Im gesamten Freistaat gibt es rund 750 Stichwahlen (erste
Bürgermeister, Oberbürgermeister und Landräte). Das ist überall dor
t
der Fall, wo im ersten Durchgang keiner der Kandidaten die Hälfte der
gültigen Stimmen holte. In 18 Landkreisen, 16 kreisfreien Städten und
vielen anderen Gemeinden, haben die Bürger nun die Wahl zwischen den
zwei Bestplatzierten - etwa in München, Nürnberg und Augsburg.

Die Stichwahl ist vor allem ein enormer logistischer Aufwand. In
kürzester Zeit mussten eine reine Briefwahl organisiert und enorm
viele Unterlagen gedruckt werden. Wie viele Menschen am Sonntag
tatsächlich die Wahl haben, können weder das Innenministerium noch
das Landesamt für Statistik sagen. Sicher ist: Es sind mehrere
Millionen. Und das heißt auch, dass in den vergangenen Tagen mehrere
Millionen Briefwahlunterlagen mit der Post verschickt wurden.

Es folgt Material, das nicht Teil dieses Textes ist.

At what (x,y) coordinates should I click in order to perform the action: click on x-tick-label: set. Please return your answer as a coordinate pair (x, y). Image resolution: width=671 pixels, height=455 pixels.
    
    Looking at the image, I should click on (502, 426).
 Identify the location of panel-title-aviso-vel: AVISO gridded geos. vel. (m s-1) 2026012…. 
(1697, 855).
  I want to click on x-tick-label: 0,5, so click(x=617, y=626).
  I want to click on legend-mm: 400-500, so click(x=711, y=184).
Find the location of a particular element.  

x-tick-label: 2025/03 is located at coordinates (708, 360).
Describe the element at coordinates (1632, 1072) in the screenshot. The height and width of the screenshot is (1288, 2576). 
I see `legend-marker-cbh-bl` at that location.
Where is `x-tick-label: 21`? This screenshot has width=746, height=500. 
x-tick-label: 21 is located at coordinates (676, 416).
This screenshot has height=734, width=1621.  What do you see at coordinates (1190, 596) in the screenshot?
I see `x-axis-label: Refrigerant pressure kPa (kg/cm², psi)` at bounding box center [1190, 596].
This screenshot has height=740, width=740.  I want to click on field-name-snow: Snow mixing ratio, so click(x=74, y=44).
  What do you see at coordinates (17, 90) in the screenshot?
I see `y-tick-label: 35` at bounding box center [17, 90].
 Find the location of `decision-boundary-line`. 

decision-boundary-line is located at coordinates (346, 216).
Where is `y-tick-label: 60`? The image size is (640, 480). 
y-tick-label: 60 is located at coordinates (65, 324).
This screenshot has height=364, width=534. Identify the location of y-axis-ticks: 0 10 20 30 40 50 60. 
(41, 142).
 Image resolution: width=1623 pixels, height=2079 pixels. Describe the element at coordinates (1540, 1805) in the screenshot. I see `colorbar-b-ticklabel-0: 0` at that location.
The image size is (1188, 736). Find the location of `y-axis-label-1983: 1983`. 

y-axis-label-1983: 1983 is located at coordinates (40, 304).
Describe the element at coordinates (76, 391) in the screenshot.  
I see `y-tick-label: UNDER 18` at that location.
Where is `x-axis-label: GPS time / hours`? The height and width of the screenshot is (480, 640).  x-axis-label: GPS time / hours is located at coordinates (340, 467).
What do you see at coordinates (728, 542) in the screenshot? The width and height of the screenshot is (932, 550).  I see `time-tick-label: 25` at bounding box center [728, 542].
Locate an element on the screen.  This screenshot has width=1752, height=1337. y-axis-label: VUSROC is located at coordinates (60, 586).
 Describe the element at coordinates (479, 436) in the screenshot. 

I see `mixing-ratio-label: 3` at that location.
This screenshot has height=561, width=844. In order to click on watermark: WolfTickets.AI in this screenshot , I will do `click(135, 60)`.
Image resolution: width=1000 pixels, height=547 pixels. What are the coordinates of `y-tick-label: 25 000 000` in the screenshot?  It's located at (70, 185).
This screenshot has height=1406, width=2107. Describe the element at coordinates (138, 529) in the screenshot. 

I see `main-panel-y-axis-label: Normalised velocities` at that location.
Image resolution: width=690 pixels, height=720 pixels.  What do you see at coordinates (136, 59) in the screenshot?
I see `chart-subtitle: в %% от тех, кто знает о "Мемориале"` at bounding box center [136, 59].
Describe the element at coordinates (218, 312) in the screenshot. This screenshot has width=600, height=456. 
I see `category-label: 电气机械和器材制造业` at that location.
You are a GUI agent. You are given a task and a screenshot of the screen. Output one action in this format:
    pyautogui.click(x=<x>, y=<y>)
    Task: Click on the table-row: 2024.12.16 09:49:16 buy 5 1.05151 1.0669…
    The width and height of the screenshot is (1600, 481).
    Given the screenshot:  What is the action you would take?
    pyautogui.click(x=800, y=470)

Allein in der Landeshauptstadt wurden mehr als 1,1 Millionen Briefe
versandt - bei so einer hohen Zahl sei es fast selbstverständlich,
dass der ein oder andere Brief verloren gehe, sagte ein Sprecher des
Kreisverwaltungsreferats München. Bei manchen Empfängern fehle auch
einfach der Name am Briefkasten, so dass die Unterlagen unzustellbar
zurückgingen.

Aber auch wer erst kurz vor knapp den Brief mit dem Wahlschein
bekommt, kann noch rechtzeitig seine Stimme abgeben. Die Deutsche
Post will am Samstagabend sämtliche gelbe Briefkästen im Freistaat
erneut leeren. Die Wahlbriefe werden noch am Sonntag den jeweiligen
Ämtern zugestellt. Wer auf Nummer sicher gehen will, wirft den Brief
aber direkt beim Rathaus ein.

Bei einer normalen Wahl werden vorab die verschickten
Briefwahlunterlagen gezählt, um einen Trend der Wahlbeteiligung zu
bekommen. Bei einer reinen Briefwahl geht das nicht - denn jeder
bekommt die Unterlagen. Wie viele sie tatsächlich ausgefüllt
zurücksenden ist unklar. In München waren es am Freitagnachmittag
schon mehr als 450 000 Briefe, die ausgefüllt ans Wahlamt
zurückgeschickt wurden - ob das allerdings viel oder wenig ist, lässt
sich schwer sagen, denn es gibt ja keinerlei Vergleichswerte.